Вот весьма любопытный вопрос: «В каком переводе надо читать «Гарри Поттера»? В любом русском тексте (я смотрел все 3 варианта) получается, что половина магии пропадает». Я могу повторить идиотский совет: читайте в оригинале. Но я не могу сказать, что половина магии пропадает в русском тексте.

Могу это объяснить. Понимаете, когда человек говорит, что вот, живущий несравним, любой русский перевод всегда обедняет и так далее — это он просто подчеркивает тем самым свое очень хорошее владение языком. Он просто пытается вам доказать, что ему доступные некие эзотерические тайны.
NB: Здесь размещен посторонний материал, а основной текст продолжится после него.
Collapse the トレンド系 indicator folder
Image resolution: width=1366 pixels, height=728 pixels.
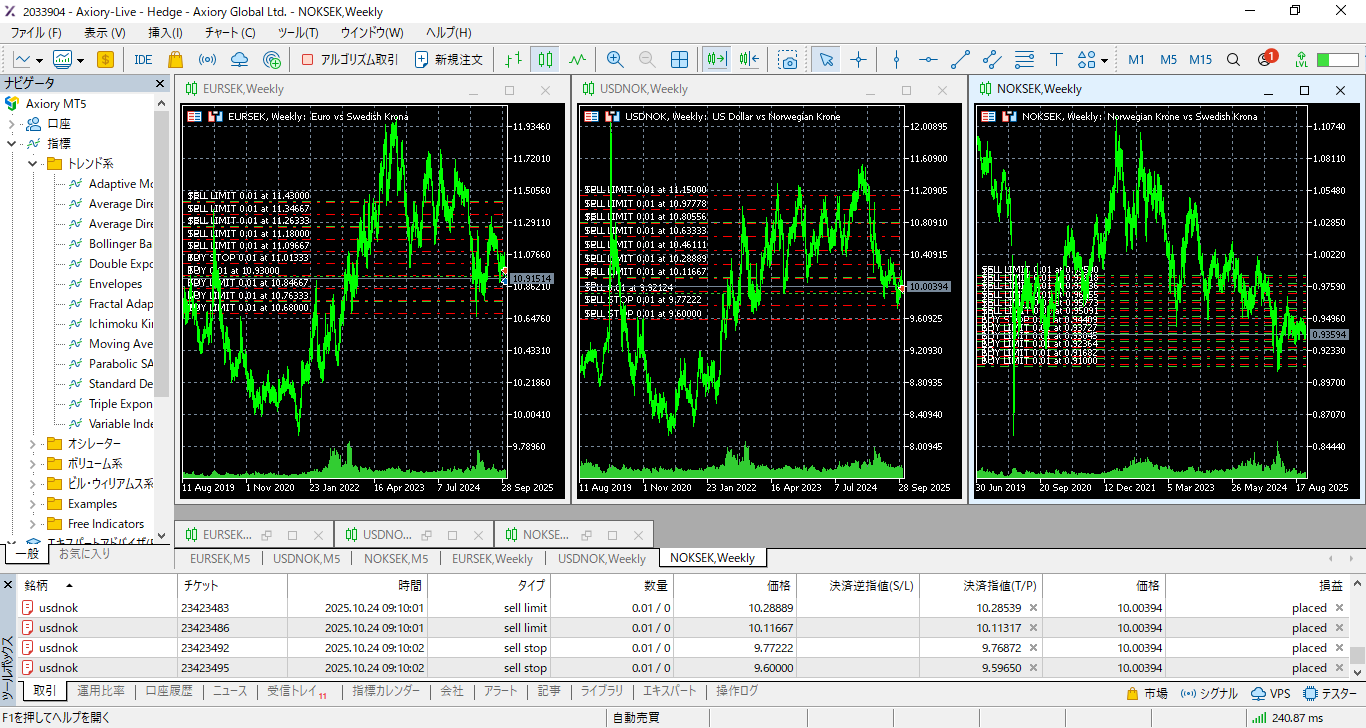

На самом деле даже читая «Гамлета» в переводе Кронеберга — в самом плохом русском переводе или самом наивном (хотя, может, он не так плох), можно получить полное представление о книге. Хотя бы потому что хотя бы намек на это есть. Понимаете, как (Дидуров любил это сравнение) даже если вам показать скелет красавицы, можно догадаться, какова она была.

То есть я вообще, естественно, сторонник того, что если уж вы действительно хотите понять, проникнуть в мир Гарри Поттера, конечно, надо брать оригинал. Но перевод — понимаете, переводчики не зря называются почтовыми лошадьми просвещения. В свое время у Житинского была такая замечательная идея, что если бы текст прогнать через множество переводов, он приобрел бы французскую фривольность, английскую чопорность, немецкую дисциплину, швейцарскую сырность — но увы, швейцарского языка не существует. То есть (если, разумеется, не брать машинный перевод) когда какая-то живая душа подключается к переводу, вы получаете какой-то новый текст.

Я абсолютно уверен, что Лилианна Лунгина, например — это полновесный, полноценный соавтор Виана или Астрид Линдгрен. И нельзя говорить, что «Карлсона» можно читать только по-шведски. Ну конечно, по-шведски. Но с другой стороны, «Спокойствие, только спокойствие» или «Пустяки, дело житейское», которые Лилианна Лунгина записала за своим сыном Павлом — наверное, всё-таки это совершенно прелестный и, я бы сказал, благотворный местный колорит.

И Киплинг в переводах Грингольца — это такой Киплинг-плюс. А Грингольца и Слепакову я считаю лучшими переводчиками Киплинга. И Эмили Дикинсон в разных вариантах. Хотя Эмили Дикинсон можно читать только по-английски, но ничего не поделаешь. Я всё-таки склонен в таких случаях профессию переводчика уважать. Есть какой-то снобизм в том, чтобы говорить: «Да, только по-английски, любой ценой».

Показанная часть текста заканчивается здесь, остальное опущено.